_Requirement_
Please return the lines of the data below, word for word, from the first line through the line containing "Task: Click the gold diamond lock icon".

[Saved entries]
= = = = =
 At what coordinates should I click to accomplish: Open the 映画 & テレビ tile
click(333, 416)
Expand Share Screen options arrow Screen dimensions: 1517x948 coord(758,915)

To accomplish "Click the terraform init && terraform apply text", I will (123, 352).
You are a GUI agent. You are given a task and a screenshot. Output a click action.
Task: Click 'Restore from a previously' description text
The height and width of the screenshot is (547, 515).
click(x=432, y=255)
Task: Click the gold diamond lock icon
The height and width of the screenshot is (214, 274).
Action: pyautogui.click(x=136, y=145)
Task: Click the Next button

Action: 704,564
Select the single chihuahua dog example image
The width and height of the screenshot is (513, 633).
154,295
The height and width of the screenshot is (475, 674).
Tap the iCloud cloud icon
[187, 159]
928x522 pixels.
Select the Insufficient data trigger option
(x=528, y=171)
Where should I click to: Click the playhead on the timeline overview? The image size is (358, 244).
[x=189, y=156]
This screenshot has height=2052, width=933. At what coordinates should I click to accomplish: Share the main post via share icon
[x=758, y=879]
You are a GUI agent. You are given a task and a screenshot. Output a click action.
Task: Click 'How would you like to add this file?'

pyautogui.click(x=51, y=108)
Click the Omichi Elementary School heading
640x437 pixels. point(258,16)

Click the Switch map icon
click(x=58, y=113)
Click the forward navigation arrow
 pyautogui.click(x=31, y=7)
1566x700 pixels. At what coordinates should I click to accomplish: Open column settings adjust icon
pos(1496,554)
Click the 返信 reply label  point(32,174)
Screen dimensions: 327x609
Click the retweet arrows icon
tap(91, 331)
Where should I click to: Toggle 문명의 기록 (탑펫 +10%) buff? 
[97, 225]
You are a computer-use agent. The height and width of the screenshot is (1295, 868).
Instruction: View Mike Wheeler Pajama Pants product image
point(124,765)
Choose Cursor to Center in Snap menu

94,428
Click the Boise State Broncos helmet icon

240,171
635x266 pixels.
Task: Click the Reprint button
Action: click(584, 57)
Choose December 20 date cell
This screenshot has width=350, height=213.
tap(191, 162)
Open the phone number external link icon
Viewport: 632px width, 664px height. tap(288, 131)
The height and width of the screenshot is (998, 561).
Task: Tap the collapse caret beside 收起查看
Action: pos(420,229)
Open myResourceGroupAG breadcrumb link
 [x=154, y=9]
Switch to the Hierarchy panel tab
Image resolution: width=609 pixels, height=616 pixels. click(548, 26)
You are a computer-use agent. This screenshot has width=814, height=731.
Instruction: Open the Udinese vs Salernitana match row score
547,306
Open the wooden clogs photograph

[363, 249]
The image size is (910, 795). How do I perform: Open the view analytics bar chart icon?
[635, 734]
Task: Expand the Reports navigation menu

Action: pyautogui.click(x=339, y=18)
= = = = =
_Answer to this exercise_
 At what coordinates should I click to accomplish: Open the 映画 & テレビ tile
click(333, 416)
Expand Share Screen options arrow Screen dimensions: 1517x948 coord(758,915)

To accomplish "Click the terraform init && terraform apply text", I will (123, 352).
You are a GUI agent. You are given a task and a screenshot. Output a click action.
Task: Click 'Restore from a previously' description text
The height and width of the screenshot is (547, 515).
click(x=432, y=255)
Task: Click the gold diamond lock icon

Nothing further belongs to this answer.